Data for this exercise below:
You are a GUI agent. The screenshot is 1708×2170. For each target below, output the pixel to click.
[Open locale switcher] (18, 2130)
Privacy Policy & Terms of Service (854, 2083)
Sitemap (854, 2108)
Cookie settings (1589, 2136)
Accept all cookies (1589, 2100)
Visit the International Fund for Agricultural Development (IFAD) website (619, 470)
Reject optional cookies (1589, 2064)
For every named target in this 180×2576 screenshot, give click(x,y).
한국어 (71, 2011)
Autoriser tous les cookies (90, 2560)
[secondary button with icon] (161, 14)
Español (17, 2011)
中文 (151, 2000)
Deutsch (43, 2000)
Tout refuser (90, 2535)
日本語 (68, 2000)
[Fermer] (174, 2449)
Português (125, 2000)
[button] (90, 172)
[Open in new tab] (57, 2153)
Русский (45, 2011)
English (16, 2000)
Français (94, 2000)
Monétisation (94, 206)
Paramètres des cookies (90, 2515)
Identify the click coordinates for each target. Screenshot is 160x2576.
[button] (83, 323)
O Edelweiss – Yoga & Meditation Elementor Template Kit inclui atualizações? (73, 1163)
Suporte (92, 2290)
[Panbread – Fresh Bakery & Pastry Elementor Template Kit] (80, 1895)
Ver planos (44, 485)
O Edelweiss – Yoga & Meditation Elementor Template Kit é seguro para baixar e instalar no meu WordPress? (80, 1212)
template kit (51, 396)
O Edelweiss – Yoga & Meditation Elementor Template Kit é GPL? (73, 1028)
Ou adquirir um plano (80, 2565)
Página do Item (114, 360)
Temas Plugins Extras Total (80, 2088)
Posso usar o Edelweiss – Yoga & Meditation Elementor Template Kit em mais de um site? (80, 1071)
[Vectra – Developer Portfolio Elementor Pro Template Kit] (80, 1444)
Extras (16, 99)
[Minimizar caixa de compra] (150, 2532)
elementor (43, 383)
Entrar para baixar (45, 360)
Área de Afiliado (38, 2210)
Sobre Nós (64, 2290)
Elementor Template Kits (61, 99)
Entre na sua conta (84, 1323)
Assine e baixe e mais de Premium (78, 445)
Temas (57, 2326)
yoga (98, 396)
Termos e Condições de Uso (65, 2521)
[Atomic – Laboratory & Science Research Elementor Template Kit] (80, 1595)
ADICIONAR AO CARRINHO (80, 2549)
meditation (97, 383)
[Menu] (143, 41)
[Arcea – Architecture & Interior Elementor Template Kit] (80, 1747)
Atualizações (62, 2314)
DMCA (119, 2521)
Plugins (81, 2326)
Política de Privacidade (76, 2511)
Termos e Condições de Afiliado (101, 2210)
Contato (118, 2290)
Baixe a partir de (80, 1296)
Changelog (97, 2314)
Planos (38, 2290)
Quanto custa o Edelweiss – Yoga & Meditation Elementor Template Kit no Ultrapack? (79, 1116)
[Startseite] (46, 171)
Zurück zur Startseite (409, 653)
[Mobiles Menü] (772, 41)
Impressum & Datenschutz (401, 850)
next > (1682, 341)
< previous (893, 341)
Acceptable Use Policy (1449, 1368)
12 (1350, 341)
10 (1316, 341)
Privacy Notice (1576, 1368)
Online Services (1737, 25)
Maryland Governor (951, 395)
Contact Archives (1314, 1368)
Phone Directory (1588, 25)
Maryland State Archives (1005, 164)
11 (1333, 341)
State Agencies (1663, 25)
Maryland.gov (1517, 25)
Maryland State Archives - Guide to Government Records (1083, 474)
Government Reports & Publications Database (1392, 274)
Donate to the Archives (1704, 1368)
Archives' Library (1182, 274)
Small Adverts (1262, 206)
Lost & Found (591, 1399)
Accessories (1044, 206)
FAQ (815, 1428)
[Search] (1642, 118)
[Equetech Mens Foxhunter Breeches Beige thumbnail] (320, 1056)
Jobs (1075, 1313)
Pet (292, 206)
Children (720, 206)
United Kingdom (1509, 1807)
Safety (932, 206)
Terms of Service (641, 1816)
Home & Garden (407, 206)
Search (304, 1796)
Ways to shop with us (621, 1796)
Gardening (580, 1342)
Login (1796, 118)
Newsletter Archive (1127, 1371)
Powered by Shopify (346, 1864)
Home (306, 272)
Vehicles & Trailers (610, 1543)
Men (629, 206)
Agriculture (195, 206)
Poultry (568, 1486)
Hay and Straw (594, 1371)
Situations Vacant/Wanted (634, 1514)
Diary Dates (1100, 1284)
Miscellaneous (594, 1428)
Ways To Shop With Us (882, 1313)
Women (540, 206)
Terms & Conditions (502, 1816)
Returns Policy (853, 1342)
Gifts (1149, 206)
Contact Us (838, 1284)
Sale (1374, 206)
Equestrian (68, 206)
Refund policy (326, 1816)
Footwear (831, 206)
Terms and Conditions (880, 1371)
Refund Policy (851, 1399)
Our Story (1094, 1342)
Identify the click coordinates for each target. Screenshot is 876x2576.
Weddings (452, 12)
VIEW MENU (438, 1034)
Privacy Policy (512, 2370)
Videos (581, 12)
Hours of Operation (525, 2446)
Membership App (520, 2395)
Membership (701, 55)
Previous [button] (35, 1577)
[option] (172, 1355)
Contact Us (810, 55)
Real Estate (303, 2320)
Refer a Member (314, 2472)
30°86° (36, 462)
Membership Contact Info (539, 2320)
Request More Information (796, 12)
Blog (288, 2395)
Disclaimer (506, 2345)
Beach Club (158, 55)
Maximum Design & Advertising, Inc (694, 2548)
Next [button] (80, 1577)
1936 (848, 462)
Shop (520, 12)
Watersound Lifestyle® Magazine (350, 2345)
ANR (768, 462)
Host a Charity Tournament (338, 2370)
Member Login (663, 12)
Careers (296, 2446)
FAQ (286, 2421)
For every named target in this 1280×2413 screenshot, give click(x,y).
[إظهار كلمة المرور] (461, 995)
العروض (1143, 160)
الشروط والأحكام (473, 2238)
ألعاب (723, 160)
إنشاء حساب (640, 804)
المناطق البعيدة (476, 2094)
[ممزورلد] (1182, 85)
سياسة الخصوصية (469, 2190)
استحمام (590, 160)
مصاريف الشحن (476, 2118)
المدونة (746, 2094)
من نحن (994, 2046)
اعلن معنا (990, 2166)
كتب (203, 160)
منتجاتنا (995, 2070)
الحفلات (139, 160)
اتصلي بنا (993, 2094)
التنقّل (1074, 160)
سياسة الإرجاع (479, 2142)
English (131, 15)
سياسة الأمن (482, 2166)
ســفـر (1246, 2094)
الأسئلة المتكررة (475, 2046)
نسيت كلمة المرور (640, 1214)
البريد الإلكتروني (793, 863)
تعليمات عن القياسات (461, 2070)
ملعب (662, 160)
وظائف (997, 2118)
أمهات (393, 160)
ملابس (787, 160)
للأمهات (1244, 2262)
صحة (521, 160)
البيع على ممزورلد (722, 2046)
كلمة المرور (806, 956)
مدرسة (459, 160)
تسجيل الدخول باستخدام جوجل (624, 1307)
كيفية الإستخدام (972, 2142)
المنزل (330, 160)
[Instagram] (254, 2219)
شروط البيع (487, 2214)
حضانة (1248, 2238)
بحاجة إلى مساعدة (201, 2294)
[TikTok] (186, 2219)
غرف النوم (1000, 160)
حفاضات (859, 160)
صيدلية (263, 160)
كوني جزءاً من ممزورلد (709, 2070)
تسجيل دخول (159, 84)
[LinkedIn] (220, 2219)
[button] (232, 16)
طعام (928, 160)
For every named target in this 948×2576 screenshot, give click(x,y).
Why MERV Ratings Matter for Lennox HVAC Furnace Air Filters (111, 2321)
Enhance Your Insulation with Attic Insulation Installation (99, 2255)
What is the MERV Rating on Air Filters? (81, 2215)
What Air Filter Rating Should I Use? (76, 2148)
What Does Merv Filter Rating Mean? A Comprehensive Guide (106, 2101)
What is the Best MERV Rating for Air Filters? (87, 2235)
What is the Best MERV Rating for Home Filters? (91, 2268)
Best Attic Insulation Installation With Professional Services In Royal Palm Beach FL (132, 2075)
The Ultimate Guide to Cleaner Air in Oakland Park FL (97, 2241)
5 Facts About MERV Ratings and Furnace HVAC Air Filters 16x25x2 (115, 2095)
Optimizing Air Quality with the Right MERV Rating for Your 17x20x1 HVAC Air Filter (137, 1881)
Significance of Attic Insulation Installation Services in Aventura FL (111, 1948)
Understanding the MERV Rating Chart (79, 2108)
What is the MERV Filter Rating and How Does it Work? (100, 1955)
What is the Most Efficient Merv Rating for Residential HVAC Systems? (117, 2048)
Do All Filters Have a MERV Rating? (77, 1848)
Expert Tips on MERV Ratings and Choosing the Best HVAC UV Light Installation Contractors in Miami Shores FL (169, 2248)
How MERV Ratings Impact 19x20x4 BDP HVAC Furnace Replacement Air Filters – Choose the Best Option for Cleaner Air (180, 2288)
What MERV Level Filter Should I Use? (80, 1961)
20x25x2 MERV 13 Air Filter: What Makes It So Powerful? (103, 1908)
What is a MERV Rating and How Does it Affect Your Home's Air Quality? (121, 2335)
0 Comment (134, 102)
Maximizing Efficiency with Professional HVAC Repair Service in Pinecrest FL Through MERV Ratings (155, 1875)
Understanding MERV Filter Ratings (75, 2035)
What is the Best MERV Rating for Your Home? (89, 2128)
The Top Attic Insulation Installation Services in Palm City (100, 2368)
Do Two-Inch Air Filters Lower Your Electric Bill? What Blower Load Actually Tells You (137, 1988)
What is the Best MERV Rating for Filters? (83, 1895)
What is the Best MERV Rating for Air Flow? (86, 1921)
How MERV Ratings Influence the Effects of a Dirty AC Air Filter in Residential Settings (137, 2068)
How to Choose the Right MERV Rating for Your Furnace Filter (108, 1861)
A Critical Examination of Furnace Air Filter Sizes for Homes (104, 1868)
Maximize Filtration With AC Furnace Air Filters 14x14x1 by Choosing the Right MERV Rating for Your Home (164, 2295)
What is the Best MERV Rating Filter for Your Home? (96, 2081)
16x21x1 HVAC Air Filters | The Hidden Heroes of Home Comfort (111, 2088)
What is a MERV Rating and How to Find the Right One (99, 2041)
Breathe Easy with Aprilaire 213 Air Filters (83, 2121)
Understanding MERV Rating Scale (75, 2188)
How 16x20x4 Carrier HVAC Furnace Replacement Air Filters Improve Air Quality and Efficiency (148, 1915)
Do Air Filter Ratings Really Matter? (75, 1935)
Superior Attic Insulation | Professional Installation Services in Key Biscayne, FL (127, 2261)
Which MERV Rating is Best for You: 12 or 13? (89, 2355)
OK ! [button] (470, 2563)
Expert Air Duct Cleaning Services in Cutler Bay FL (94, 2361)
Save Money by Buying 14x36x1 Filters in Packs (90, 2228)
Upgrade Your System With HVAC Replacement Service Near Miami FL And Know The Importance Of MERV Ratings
End of Data for this exercise.
Give back, exactly as written, the stretch from the line with "Monétisation (94, 206)" through the line with "Suporte (92, 2290)", and no other lines from the records above.

• _Response_:
Monétisation (94, 206)
Paramètres des cookies (90, 2515)
Identify the click coordinates for each target. Screenshot is 160x2576.
[button] (83, 323)
O Edelweiss – Yoga & Meditation Elementor Template Kit inclui atualizações? (73, 1163)
Suporte (92, 2290)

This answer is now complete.